Many members have become significantly more sceptical regarding the economic outlook of the euro area since last month. The average forecast for growth next year declined to 1.7 percent from 1.9 percent previously. On the other hand, the average inflation forecast for 2008 also went to 2.2 percent from 2.0 percent previously.
|CONSENSUS FORECAST OF THE ECB SHADOW COUNCIL (Last month's forecast in parentheses)|
|Year||HICP-Inflation in %||GDP-Growth in %|
|2007||2.1 (2.0)||2.6 (2.6)|
|2008||2.2 (2.0)||1.7 (1.9)|
Forecasters: J. Alzola; L. Buttiglione; J. Cailloux; J. Callow; S. King; J. Escrivá; J. Fels; M. Heise; T. Mayer; V. Riches-Flores; J.M. Six
Five forecasters have assumed that the ECB key rate will remain at 4.0 percent for the next six months, four have assumed a rate cut to 3.75 percent.
The discussion was dominated by the economic outlook. Where was a broad consensus that inflation would come down again after the current spike to around three percent. Still, some members argued that it was not advisable to cut interest rates, at a time when actual inflation was running so clearly above target. These members feared that such a move might call the inflation fighting resolve of the ECB in question.
Members listed a number of factors that would act as brakes to the economic expansion. Those were the high value of the euro, high oil prices, less support form external demand and reduced availability of credit due to the problems of the banking sector.
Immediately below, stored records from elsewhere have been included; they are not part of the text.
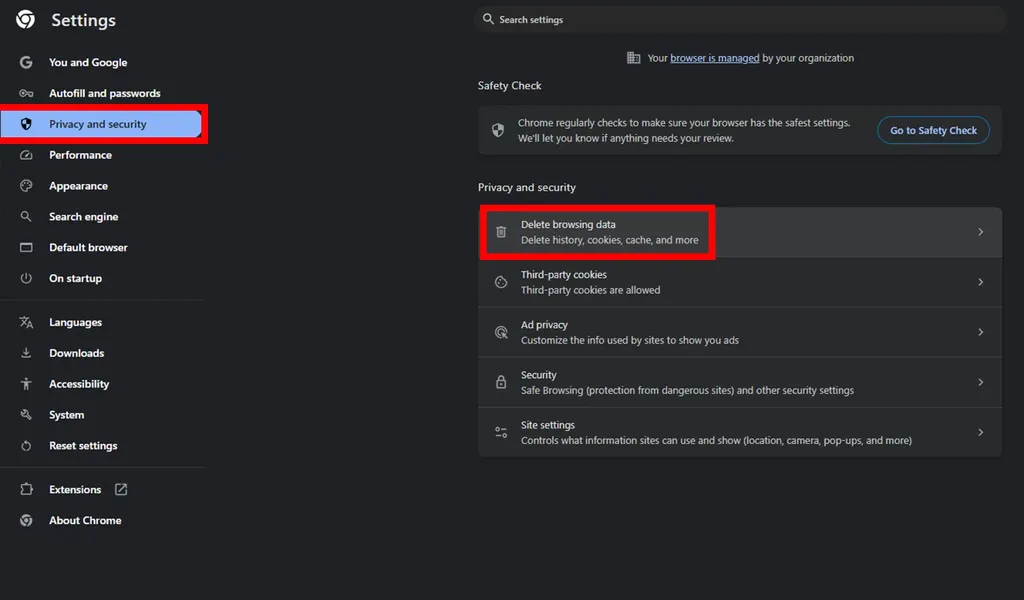This screenshot has width=1024, height=600.
Task: Click the Chrome logo beside Settings
Action: [x=26, y=20]
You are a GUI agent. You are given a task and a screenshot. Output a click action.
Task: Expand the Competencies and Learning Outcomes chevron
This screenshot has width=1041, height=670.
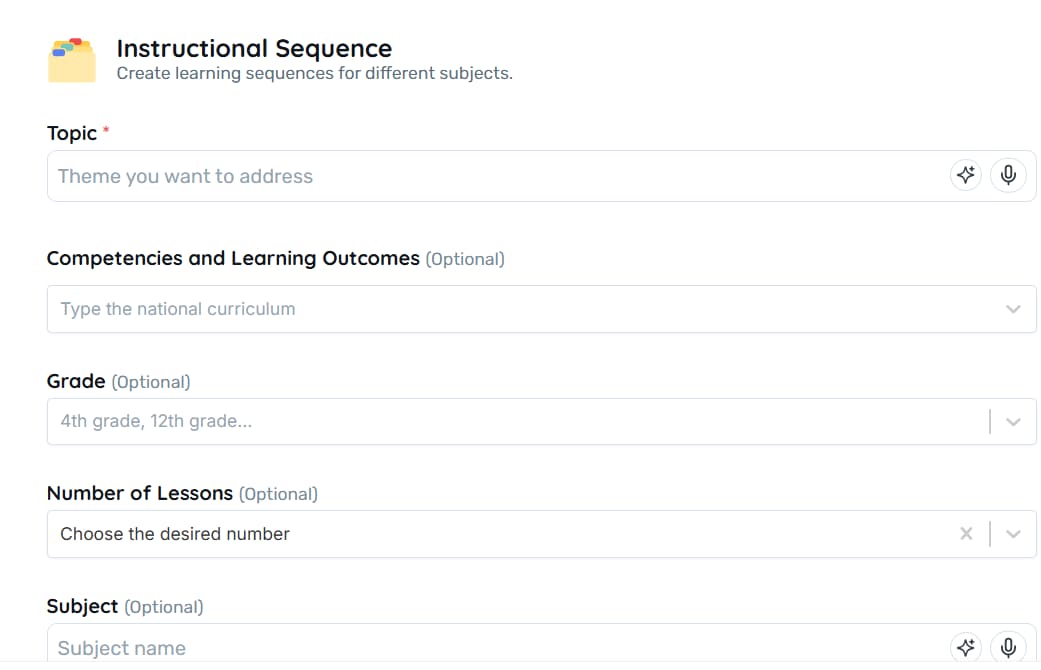pyautogui.click(x=1013, y=309)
Many members expressed the view that uncertainty regarding macroeconomic prospects was unusually high currently. Most drew the conclusion that the right thing for the ECB was to wait until the uncertainty has receded. Those who voted in favour of a rate cut argued that uncertainty was mostly concerning the severity of any slowdown in activity, while the slowdown itself was all but certain. These members argued that a rate cut which proved to be unnecessary later could easily be undone, while cutting rates letter would be less effective, if a cut was indeed needed. . Some members suggested that the ECB should try intervention, if possible concerted, to stop the appreciation of the euro. However, others were sceptical, saying that this would not do anything if rate policy was not changed accordingly.
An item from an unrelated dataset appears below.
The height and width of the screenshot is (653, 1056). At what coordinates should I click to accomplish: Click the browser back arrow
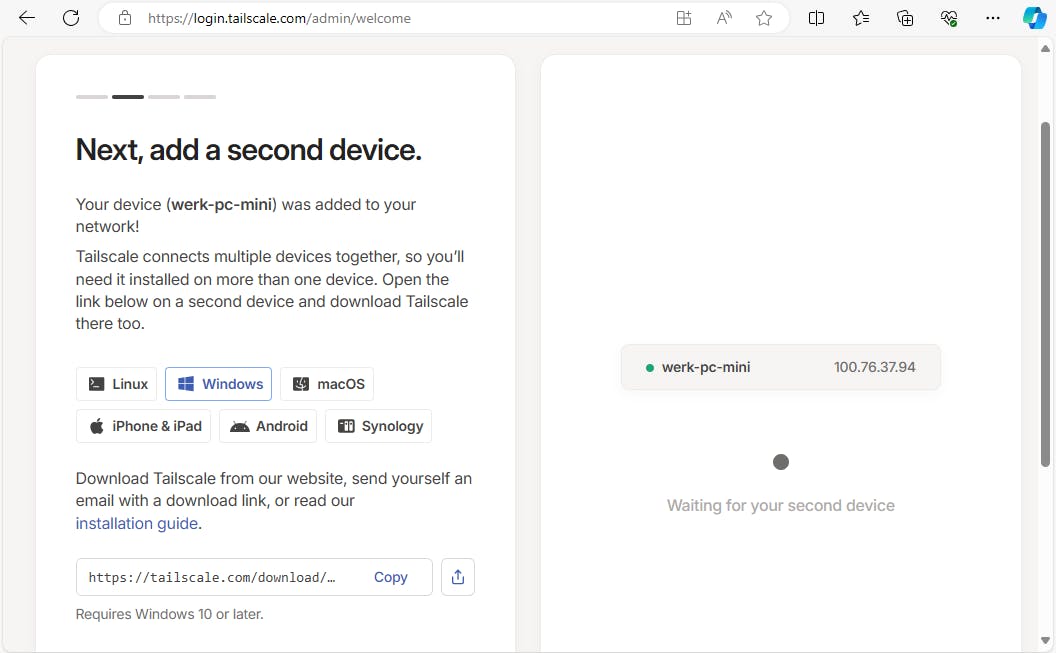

Regarding the ECB’s money market steering activities one member suggested the ECB should narrow the corridor around the minimum bid rate, by raising the rate of marginal borrowing facility from three to 3.5 percent and cutting the marginal lending rate from five to 4.5 percent. No consensus was reached on this proposal, either. Other members preferred the generous provision of short and medium term liquidity.
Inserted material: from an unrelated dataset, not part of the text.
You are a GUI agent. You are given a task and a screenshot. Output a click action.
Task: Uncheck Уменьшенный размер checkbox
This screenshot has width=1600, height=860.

|INDIVIDUAL VOTES (Recommended rate change in percentage points)|
|Josè Alzola||Citigroup, London||no change|
|Agnès Bénassy-Quéré||CEPII, Paris||cut 25 bp|
|Willem Buiter||London School of Economics and Goldman Sachs||cut 25 bp|
|Luigi Buttiglione||Fortress, London||no change|
|Jacques Cailloux||Royal Bank of Scotland, London||no change|
|Julian Callow||Barclays Capital, London||no change|
|Marie Diron||Ocford Economics||no change|
|José Luis Escrivá||BBVA, Madrid||no change|
|Joachim Fels||Morgan Stanley, London||cut 25 bp|
|Daniel Gros||Center of European Policy Studies (CEPS), Brussels||no change|
|Michael Heise||Dresdner Bank / Allianz, Frankfurt||no change|
|Stephen King||HSBC, London||no change|
|Thomas Mayer||Deutsche Bank, London||cut 25 bp|
|Gernot Nerb||Ifo-Institute, Munich||no change|
|Thorsten Polleit||ECB-Observer, Frankfurt||no change|
|Véronique Riches-Flores||Société Générale, Paris||cut 25 bp|
|Jean-Michel Six||Standard & Poor's, London||no change|
|Angel Ubide||Tudor Investment Corporation, Washington D.C.||cut 25 bp|
|Charles Wyplosz||Graduate Institute of International Studies, Geneva||no change|
* In alphabetical order.
The Shadow Council decided not to follow the ECB Governing Council in extending its membership size to 21. Rather the Shadow Council will reduce membership to 15. Where was broad consensus that a committee of 21 was far too large to allow for efficient decision making.